Currently, the methods of nanofluidic chip and molecular dynamics simulation have been widely applied to characterize the effect of nanoscale confinement on the fluid phase behavior in shale rocks. However, most of the published literatures just concentrate on the pure nanoscale pores. Actually, in shale rocks, the phase transition phenomenon of fluids is happened in a nanomatrix–fracture system, which highly differs from the pure nanoscale pores.
In this work, we combine the methods of experiment and simulation to address the phase behavior of hydrocarbons in a nanomatrix–fracture system, which can effectively represent the actual pore space of fluids in shale. A new experimental device for the fluid phase behavior is firstly developed in this study, which is based on the conventional PVT test equipment. But for this newly-proposed device, the test cell is separated into two connected spaces. During experiment, one of them is filled with nanoporous material to represent the shale nano-matrix, and the other one is used to simulate the fracture system. Then, by using this device, through a step-wise reduction on the test cell volume, the bubble point pressure of a hydrocarbon mixture (C1/C8) is tested. The applied nanoporous materials in this study include MCM-41 (pore size: 4 nm) and SBA-15 (pore size: 2.5 nm). Through a comparison, the effect of nanopore size is analyze. Thereafter, the obtained experimental data are compared against the simulation results of our previous proposed mathematical model to discuss the effect of fracture system. Simultaneously, a set of Grand Canonical Monte Carlo (GCMC) simulation runs are also performed for the microscopic mechanisms for the nanoconfinement effect on fluid phase behavior.
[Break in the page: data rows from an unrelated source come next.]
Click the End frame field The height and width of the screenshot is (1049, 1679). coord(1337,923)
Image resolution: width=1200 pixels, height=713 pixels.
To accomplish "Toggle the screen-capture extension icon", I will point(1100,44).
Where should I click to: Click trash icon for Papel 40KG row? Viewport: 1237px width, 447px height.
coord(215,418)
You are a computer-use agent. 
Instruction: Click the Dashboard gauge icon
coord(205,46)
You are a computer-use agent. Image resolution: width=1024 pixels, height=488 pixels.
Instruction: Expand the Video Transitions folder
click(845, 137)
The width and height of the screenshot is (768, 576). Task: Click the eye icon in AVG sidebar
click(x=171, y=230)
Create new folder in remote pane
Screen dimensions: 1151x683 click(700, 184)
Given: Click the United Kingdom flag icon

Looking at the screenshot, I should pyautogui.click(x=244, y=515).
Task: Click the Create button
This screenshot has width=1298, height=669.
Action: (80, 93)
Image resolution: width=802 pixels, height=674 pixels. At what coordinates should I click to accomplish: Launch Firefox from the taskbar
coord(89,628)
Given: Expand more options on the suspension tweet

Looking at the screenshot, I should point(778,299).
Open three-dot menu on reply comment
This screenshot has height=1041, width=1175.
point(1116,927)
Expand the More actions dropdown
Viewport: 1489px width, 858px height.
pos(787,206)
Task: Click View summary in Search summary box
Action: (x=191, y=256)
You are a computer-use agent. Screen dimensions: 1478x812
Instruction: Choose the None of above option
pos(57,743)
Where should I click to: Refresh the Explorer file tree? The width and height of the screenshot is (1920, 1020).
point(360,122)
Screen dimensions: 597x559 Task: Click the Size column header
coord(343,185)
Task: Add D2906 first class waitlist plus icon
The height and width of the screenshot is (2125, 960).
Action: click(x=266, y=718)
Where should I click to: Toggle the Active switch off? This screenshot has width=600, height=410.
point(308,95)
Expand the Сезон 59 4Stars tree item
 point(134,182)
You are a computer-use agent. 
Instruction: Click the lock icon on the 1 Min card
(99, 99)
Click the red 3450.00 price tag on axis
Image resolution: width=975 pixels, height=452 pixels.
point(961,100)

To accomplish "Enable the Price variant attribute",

The obtained bubble point pressures of C1/C8 mixture in the SBA-15 and MCM-41 porous systems are 4.65 MPa and 4.80 MPa respectively. They are lower than the that of the pure bulk fluids (5.07 MPa). It can be found that with the nanopore size reduces, the deviation is obviously increased. Then, the experimental data is compared with the calculation results of our mathematical model (4.22 MPa and 4.37 MPa), it is found that without the consideration of fracture system, the bubble point pressure of hydrocarbons can be underestimated. Furthermore, based on the GCMC simulation results, it is found that the wettability characteristics of shale rock can significantly impact the phase behavior of hydrocarbons, while the pore size distribution in shale typically controls fluid phase transitions during production. This study provides a novel experimental method to characterize the fluid phase behavior in nanoporous shale rocks. Some important new insights are obtained to understand the complicated phase transition phenomenon in shale reservoirs.